--- SHORT EXERCISE ---
Copy everything from the line containing "This screenshot has width=1024, height=536." down to the line containing "Action: click(x=156, y=9)", swapping "dropdown" for "menu" and leaving everything else unchanged.

--- LISTING ---
◇ ◇ ◇ ◇

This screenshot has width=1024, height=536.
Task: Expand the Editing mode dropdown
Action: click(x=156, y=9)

◇ ◇ ◇ ◇

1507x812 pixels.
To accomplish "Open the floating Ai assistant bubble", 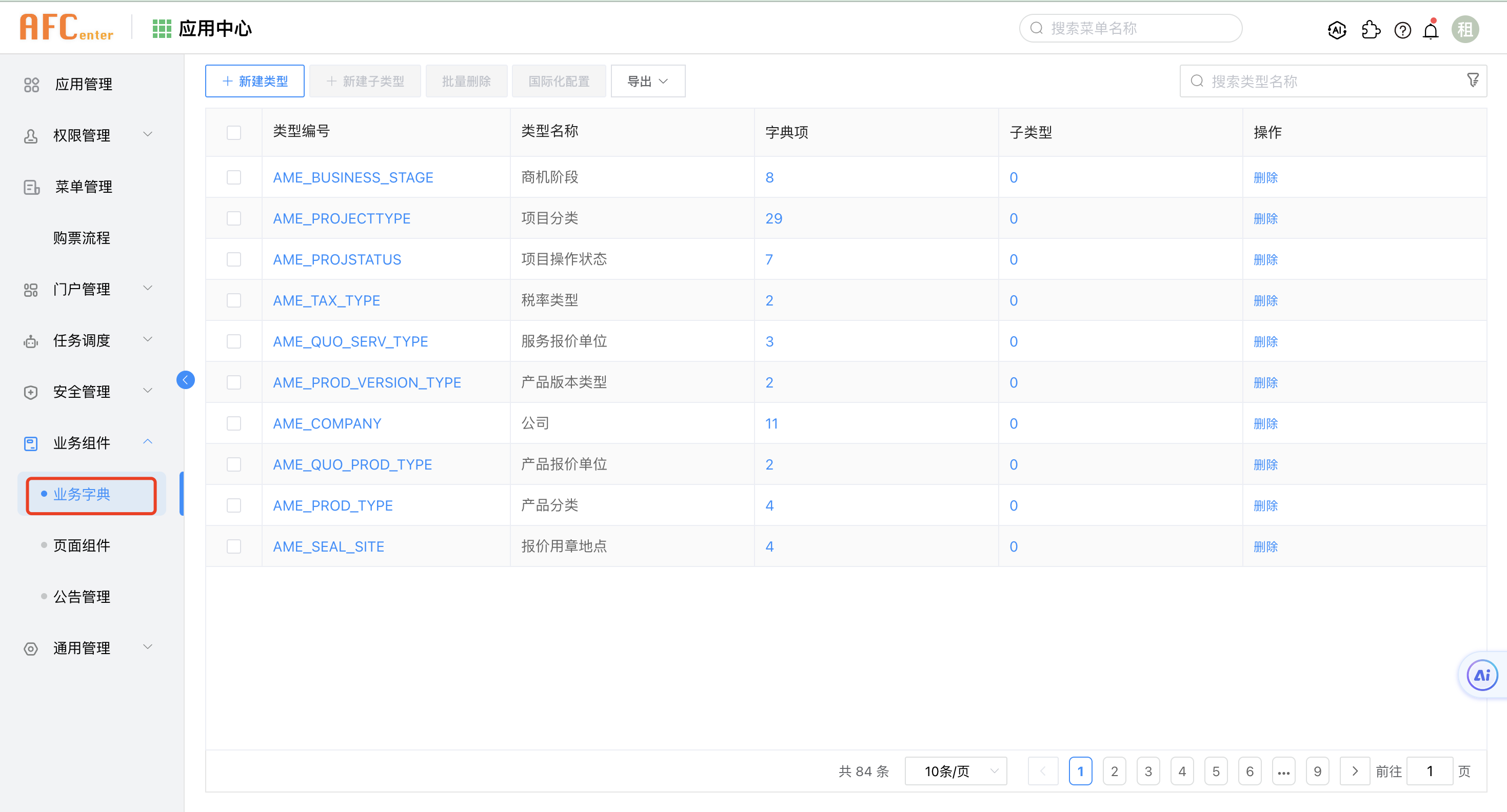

◇ ◇ ◇ ◇

--- COMPLETE ANSWER ---
This screenshot has width=1024, height=536.
Task: Expand the Editing mode menu
Action: click(x=156, y=9)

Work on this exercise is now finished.